Adding a novel drug to hormone therapy can help block the return of the most common form of breast cancer by 25 per cent, according to a study.
Researchers found that patients with early hormone-receptor (HR) positive/HER2 negative breast cancer who took the combination therapy — ribociclib, a targeted therapy drug, and hormone therapy — had substantially longer invasive disease-free survival compared to those who were treated with the hormone therapy alone.
This was regardless of whether the cancer has spread to the lymph nodes, said the team from University of California, Los Angeles.
The addition of the targeted therapy reduced the risk of recurrence by 25 per cent, they noted while presenting the study at the American Society of Clinical Oncology Annual Meeting.
“The findings show this combination is a treatment of choice for patients with stage 2 or stage 3 HR positive/HER2 negative breast cancer,” said Dr Dennis Slamon, chair of haematology-oncology and director of clinical and translational research at the UCLA Jonsson Comprehensive Cancer Center.
HR positive/HER2 negative breast cancer is the most common subtype of the disease.
The clinical trial involved 5,101 patients with stage 2 or stage 3 early HR positive/HER2 negative breast cancer.
Patients were randomised into two arms: 2,549 were randomised to the combination treatment and 2,552 to the hormone therapy alone. Invasive disease-free survival was the primary endpoint of the study.
The median duration of study follow-up was 34 months, with three-year and two-year duration of ribociclib completed by 20 per cent and 57 per cent patients respectively.
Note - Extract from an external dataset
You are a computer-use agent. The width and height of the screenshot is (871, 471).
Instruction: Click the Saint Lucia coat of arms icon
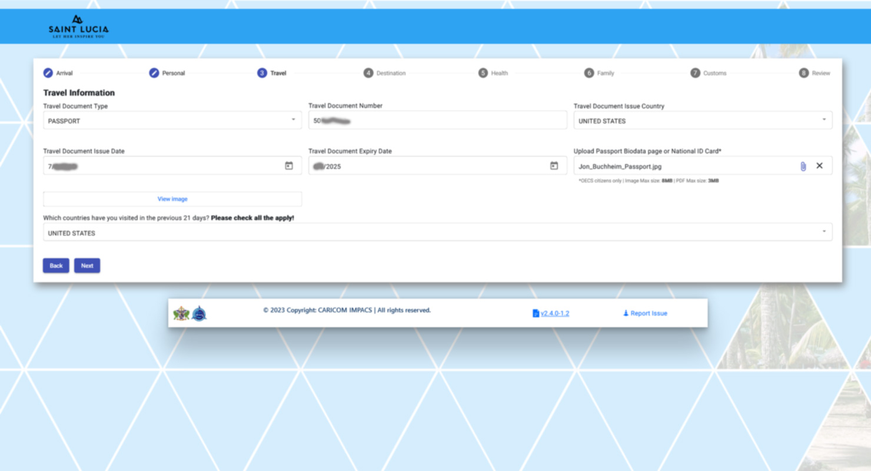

Invasive disease-free survival was evaluated after 426 events.
At the time of this analysis, 189 people in the ribociclib group (7.4 per cent of patients) experienced an invasive disease-free survival event, compared to 237 people in the hormone therapy alone group (9.3 per cent of patients).
The data showed a statistically significant improvement in the risk of invasive disease in favour of the combination arm.
The invasive disease-free survival rates at three years were 90.4 per cent, compared to 87.1 per cent for women who were treated with only hormone therapy.
Ribociclib at 400 mg had a favourable safety profile with no new signals.
“Overall, the combination therapy showed more favourable outcomes, significantly reducing the risk of the cancer returning,” Slamon said. “These results should change how we evaluate and treat patients.”